Critics fear rule change on plants, parks

Duncan Mansfield Associated Press
 
Most at risk

The National Parks Conservation Association considers these parks most at risk from coal-fired plants that are planned or under development:

“Great Smoky Mountains, Tennessee and North Carolina

“Shenandoah, Virginia

“Mammoth Cave, Kentucky

“Theodore Roosevelt, North Dakota

“Mesa Verde, Colorado

“Capitol Reef, Utah

“Zion, Utah

“Great Basin, Nevada

“Wind Cave, South Dakota

“Badlands, South Dakota

KNOXVILLE, Tenn. – Critics fear the U.S. Environmental Protection Agency will adopt a rule in the waning days of the Bush administration that will make it easier to build coal-fired power plants near national parks.

The proposed change, pending since last June, comes as the utility industry moves into its biggest building boom in coal-fueled power plants in decades. To meet growing electricity needs, more than 20 plants are under construction in 14 states and more than 100 are in various stages of planning.
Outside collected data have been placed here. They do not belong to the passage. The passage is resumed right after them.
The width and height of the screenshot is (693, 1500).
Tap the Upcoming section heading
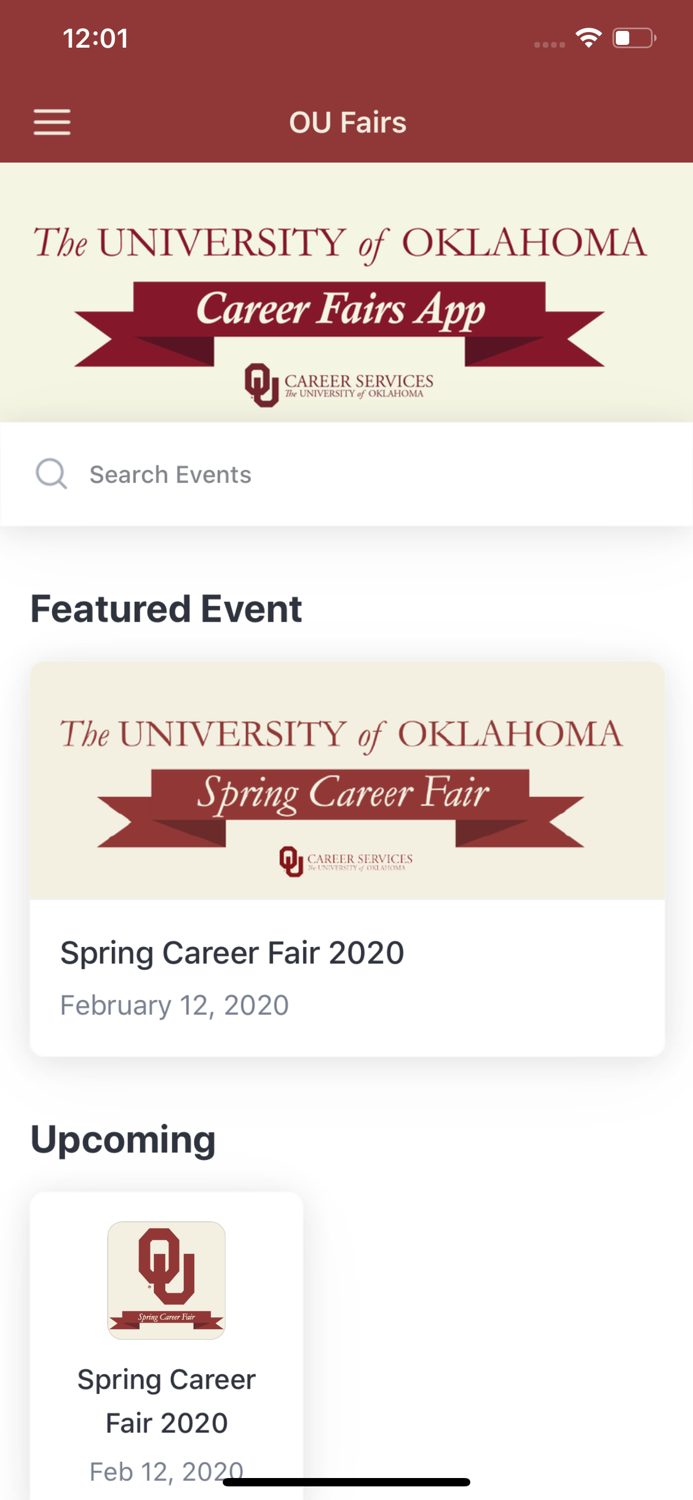(x=123, y=1138)
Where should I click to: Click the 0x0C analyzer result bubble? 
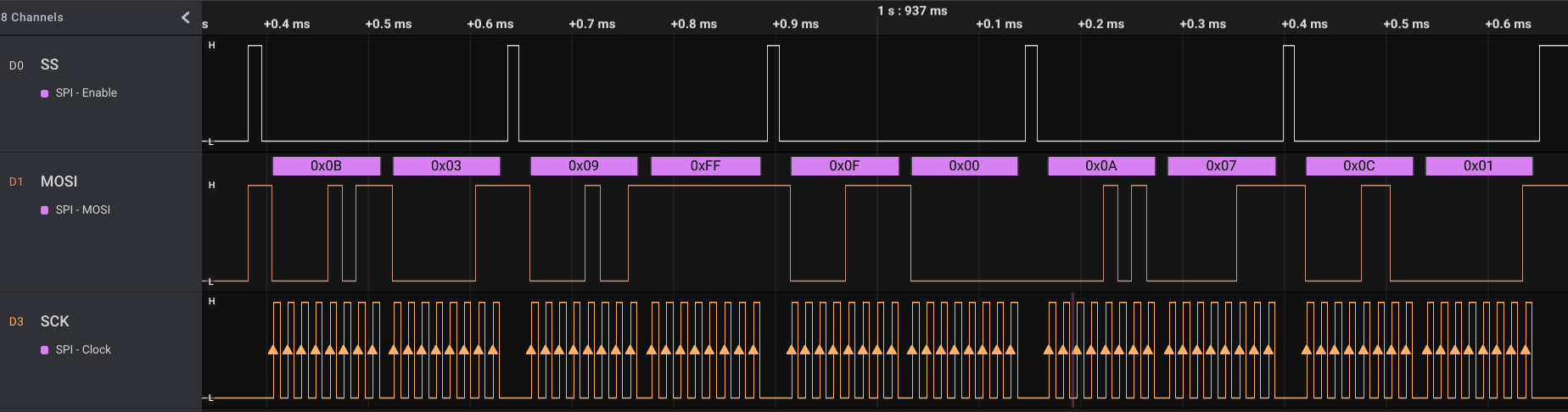(x=1358, y=166)

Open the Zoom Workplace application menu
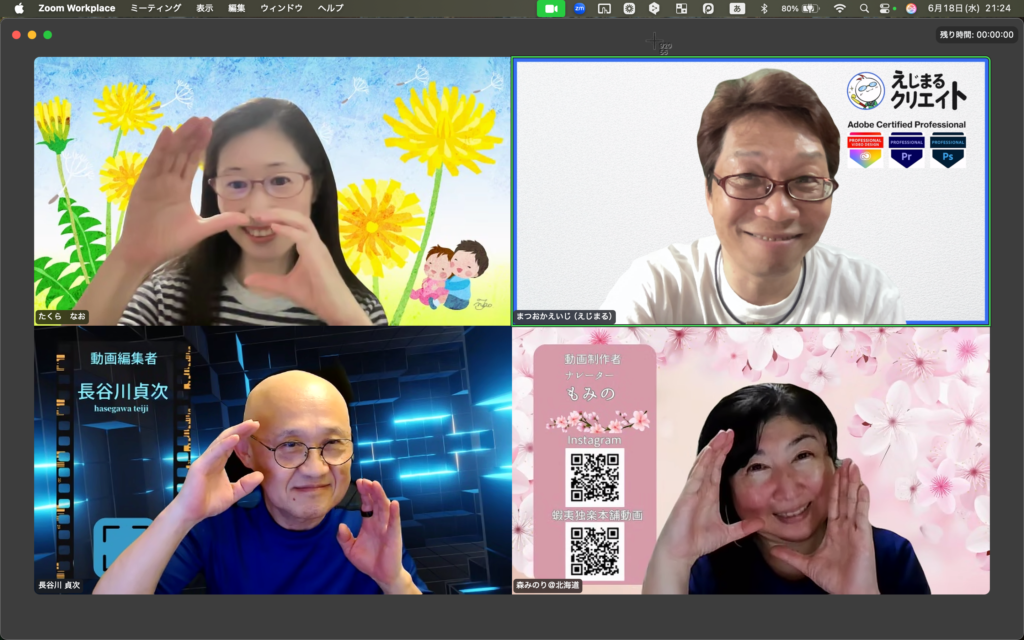point(76,8)
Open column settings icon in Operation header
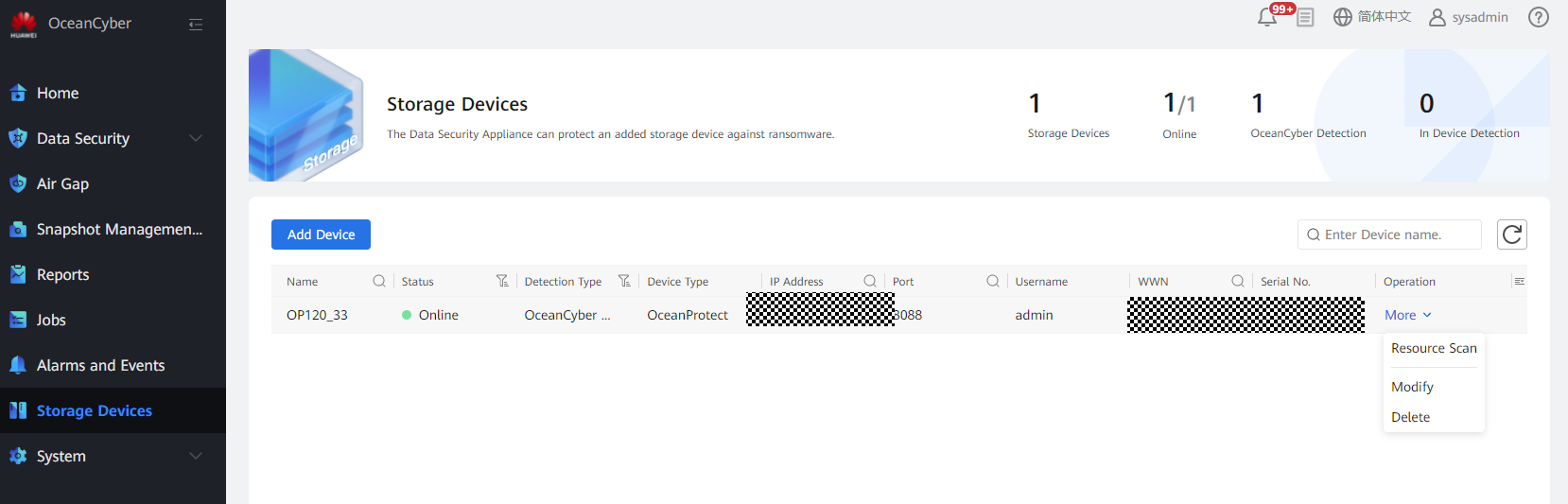This screenshot has height=504, width=1568. click(1519, 281)
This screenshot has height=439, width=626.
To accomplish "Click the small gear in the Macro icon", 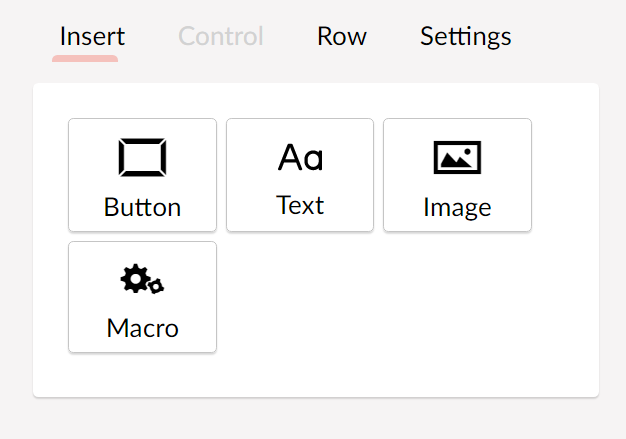I will (x=156, y=286).
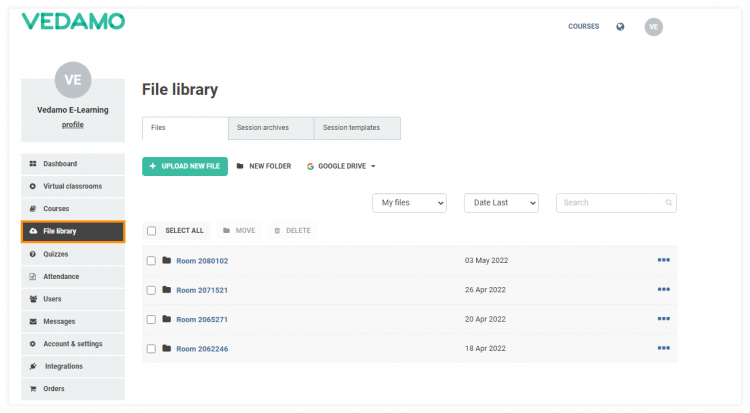Screen dimensions: 750x413
Task: Check the Select All checkbox
Action: tap(152, 231)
Tennessee Sen. Lamar Alexander, the third-ranking Republican in the Senate, vowed to push Congress to overrule the EPA if it enacts the rule, perhaps as early as this summer.

The new rule would change the way states, the EPA and others calculate the impact of a new pollution source, like a coal plant, on a park’s maximum pollution load, said John Bunyak, of the National Park Service’s Air Resources Division in Denver. Instead of weighing peak periods of pollution, the new rule would use annual averages.

Don Barger, southern regional director for the National Parks Conservation Association, compared it to a person sticking one hand in a block of ice and the other in a fire.

“Your average temperature is just fine, but your hands are not,” he said. “You are getting some real impact there.”

EPA spokeswoman Cathy Milbourn said the rule is part of an EPA program to prevent air quality degradation in national parks and would not change the level of emissions allowed in clean-air areas.

But in a letter to EPA Administrator Stephen Johnson, Alexander writes that the National Park Service and the EPA’s own regional air quality experts have determined the proposal would result in undercounting of actual pollution sources.

Seven senators have signed the letter: Democrats Thomas Carper of Delaware, Benjamin Cardin of Maryland, Ken Salazar of Colorado and Jon Tester of Montana, and Republicans Judd Gregg of New Hampshire, Elizabeth Dole of North Carolina and John Warner of Virginia.

Others back the agency. M. Cheryl Heying, director of the Utah Division of Air Quality, wrote that Utah “strongly supports the direction that EPA is taking,” saying the rule change recognizes the complexities of permitting decisions and the need to give states flexibility in the process.

Alexander isn’t against coal, but he worries a half dozen new coal plants within 200 miles of the Smokies. Thirty already operate in the region. “It is important to remember the Smokies has among the highest levels of ozone or smog in the eastern United States, either inside or outside a national park.”